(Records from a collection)
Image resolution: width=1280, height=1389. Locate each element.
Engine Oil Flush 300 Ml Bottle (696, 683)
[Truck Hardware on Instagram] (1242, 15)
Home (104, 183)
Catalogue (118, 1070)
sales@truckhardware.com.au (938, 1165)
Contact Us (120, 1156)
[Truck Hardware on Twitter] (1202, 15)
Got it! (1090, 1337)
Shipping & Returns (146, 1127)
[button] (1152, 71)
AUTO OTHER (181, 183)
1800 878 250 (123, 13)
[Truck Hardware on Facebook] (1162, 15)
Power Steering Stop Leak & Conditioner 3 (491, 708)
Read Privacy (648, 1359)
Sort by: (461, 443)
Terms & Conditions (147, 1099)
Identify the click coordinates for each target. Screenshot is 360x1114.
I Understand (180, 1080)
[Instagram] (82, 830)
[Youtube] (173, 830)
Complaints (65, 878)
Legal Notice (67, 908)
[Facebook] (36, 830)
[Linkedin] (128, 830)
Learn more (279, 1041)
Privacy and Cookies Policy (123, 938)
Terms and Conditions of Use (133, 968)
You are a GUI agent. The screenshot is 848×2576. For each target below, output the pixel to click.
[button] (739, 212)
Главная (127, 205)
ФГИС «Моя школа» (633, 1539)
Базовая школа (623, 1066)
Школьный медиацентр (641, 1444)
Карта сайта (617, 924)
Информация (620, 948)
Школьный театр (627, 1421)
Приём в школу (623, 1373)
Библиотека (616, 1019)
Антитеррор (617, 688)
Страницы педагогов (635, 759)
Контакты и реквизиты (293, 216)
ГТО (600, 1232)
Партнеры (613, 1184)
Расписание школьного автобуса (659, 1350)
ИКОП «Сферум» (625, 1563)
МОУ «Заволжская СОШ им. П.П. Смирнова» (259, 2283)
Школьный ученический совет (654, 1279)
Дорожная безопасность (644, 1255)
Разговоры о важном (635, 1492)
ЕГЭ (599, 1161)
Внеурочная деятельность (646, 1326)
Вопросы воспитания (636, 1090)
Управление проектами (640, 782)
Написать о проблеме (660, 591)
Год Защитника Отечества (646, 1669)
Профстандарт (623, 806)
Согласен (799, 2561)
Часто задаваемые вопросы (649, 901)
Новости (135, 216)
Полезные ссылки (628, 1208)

* **WHAT YOU ARE ASKED TO DO**
Begin at the line containing "СОШ им. П.П." and reproduce every line through the last one in the records above, exactly.

* **RESPONSE BOX**
МОУ «Заволжская СОШ им. П.П. Смирнова» (259, 2283)
Школьный ученический совет (654, 1279)
Дорожная безопасность (644, 1255)
Разговоры о важном (635, 1492)
ЕГЭ (599, 1161)
Внеурочная деятельность (646, 1326)
Вопросы воспитания (636, 1090)
Управление проектами (640, 782)
Написать о проблеме (660, 591)
Год Защитника Отечества (646, 1669)
Профстандарт (623, 806)
Согласен (799, 2561)
Часто задаваемые вопросы (649, 901)
Новости (135, 216)
Полезные ссылки (628, 1208)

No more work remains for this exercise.